It will expand the screen, there's more below. And this is where we now get to fine tune

our searches. So all of the stuff that I talked to you about in the first 45 minutes comes

into play here. Okay.

The first thing it asks you, "How many sequences do you want returned to you?" The default

is 100, okay? I've, for the purposes of the example, changed this to 250. I would rather

get too many results back than too few and make the decision myself about what is relevant

and what is not relevant. Okay? And we're going to see in this example that this is

critical. Okay, expect threshold. What E value cut-off do you want to apply? So I've already

given you a rule about the E value -- it's 10 to the minus 3rd or less when it comes

to protein sequence comparisons. The default is 10. For purposes of the example, we're

going to leave it at 10. Okay? But you can change that there if you want. Right below,

you can see the word size is 3, our P, Q, and G. Okay. Going a little further down,

here's now where you can pick the matrices. So remember, I'm advocating you using multiple

matrices; here's where you make that selection. Above that, before we get to the next one,

you can see gap costs-- remember I was telling you about the affine gap penalty -- if you

want to make the gaps more permissive or less permissive, you can change the default values

here. So by default, it's 11 for the -- opening the gap and 1 for the extension. If you want

to make it more permissive, you'd push those values down. If you want to make it less permissive,

you'd push the values up. Okay.

Filters and masking. So always, you should check this particular box off, to filter for

things called low-complexity regions. So what is a low-complexity region? So these are regions

of biased composition. What you'll sometimes see in sequences are just long, homopolymeric

runs, short-period repeats, or just subtle over-representation of the same residues.

So here's an example where we've got a homopolymeric, just run of As and Qs, an alanine/glutamine

track here. And unfortunately, BLAST really relies on having somewhat of a uniform distribution

of residues. So when it sees something like that, it sometimes doesn't know what to do

with it, because you've got all of this, in this case, all these As and Qs. If it's got

another sequence with an equal run like that, it doesn't quite know what register to put

them in. Okay? So it's best to actually remove those, mask those from the sequence to not

have the results get confounded. This usually -- just biologically -- this usually comes

from either DNA replication errors or you might have some unequal crossing over, still

a question mark on that one. But as far as these analyses go, it's important to mask

them because again, it often leads to false positives. So you just get in the habit of

checking that box off when you do these searches. Okay.

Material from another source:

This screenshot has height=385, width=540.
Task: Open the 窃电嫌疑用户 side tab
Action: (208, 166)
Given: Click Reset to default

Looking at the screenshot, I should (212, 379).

Finally, we've gotten to the bottom of the page. It tells us we can go ahead and search.

There's a little check box here that I always check off, that says "Show results in a new

window." Okay? So when we finally click that last BLAST button, by checking that box, your

results will, as it says, appear in a new window. The reason I like doing that is, if

you don't do that, everything's going to be in the same window and if you want to back

up, it's harder to do that. So just from a practical standpoint, you've got your results

in a different window, if you want to now go back and make an adjustment, you still

have your original window without having to put the sequence back in, pick all the same

parameters again. It's just a nicer way of doing it.

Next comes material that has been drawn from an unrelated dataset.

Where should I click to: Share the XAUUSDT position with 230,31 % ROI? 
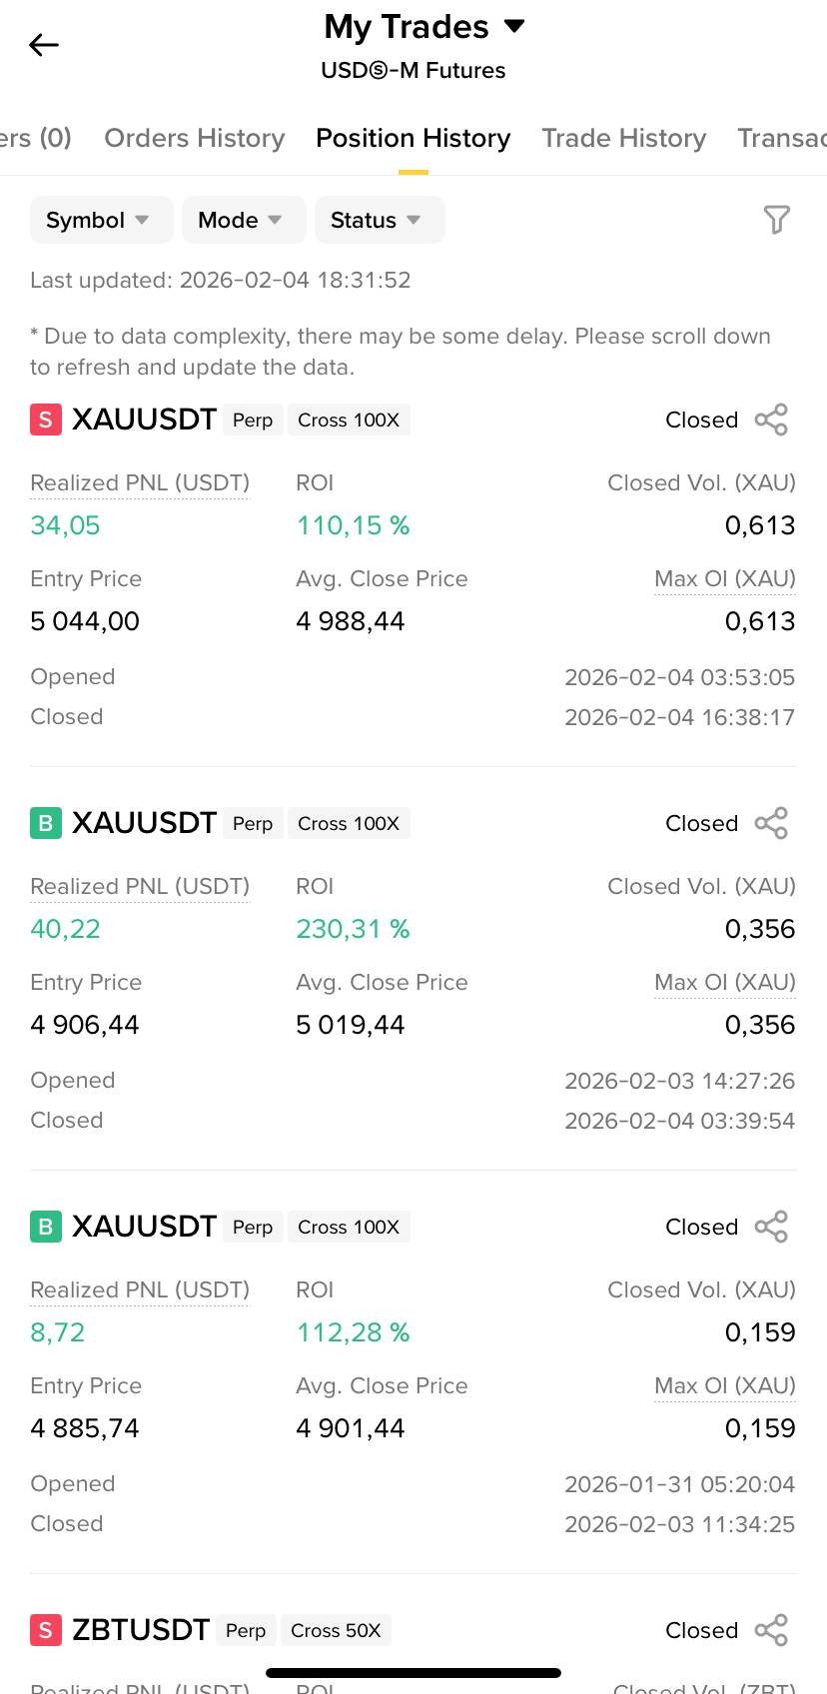771,824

Okay, so finally, time to issue the query, and this is what you get back. Okay. Now you'll

recall the default value for the number of results to return from the target database

was 100. If you look at the screen, it says "Distribution of 204 BLAST hits on the query

sequence," so we would have not seen the vast majority of our results, which, in this case,

most of them are actually biologically significant, as you'll see in a moment. Above this box,

you'll see that BLAST has identified some important protein domains -- and again, we'll

come back to this in a couple of weeks.

So let's concentrate on this box here. So this gives you sort of a general overview

of your BLAST results. At the very top, you have a color key that shows you just sort

of a heat map of as the scores get higher, we move from the blacks to the reds. Remember

the score is now what you're looking at; you -- we're going to look at the probability

values, but we'll just work with this for now. The alignments, each one of the hits

that have been found -- so any time I use the word hit, it just means a sequence that

was found in the target database that was deemed similar to the one that we started

with. So the best ones are, by score, are at the top, then going down in descending

score order. If you were to take your mouse and just mouse any place over any of these

bars, there's a window at the very top that would give you the identity of what protein

it is that was hit in this particular analysis. What's next? Okay.

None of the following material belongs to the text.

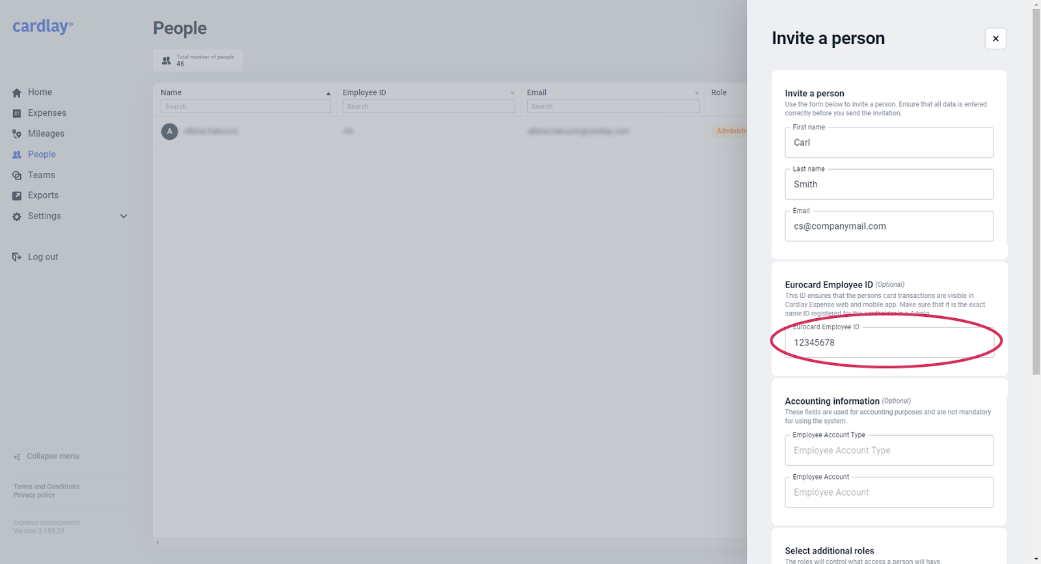Click the Log out icon
Viewport: 1041px width, 564px height.
click(x=17, y=258)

Now, you'll see some of these are connected by these very faint, thin bars. Some of them

are not. Whenever you see two of them connected like this, this means that we have a protein

that was found in the public database where there are multiple high-scoring segment pairs.

Okay? So in the very case at the top, there were two separate alignments for sequence

A and sequence B. Okay? The case where the arrows showing 1, 2, 3, 4. Some places you'll

see this very light vertical bar. And what that is intended to convey to you is that,

all right, in these cases, you know, there's some space between this high-scoring segment

pair and this one. In this case, either the space is too small to show, but it wants to

give you an indication that there is a boundary there, or you have two high-scoring segment

pairs that overlap with one another. Okay? And that happens quite frequently. So in -- let's

find a good one -- well, we'll come back to it later. Okay. Okay, any time you see things

on a line that are not connected, they're unrelated; it's just done to save space. Okay?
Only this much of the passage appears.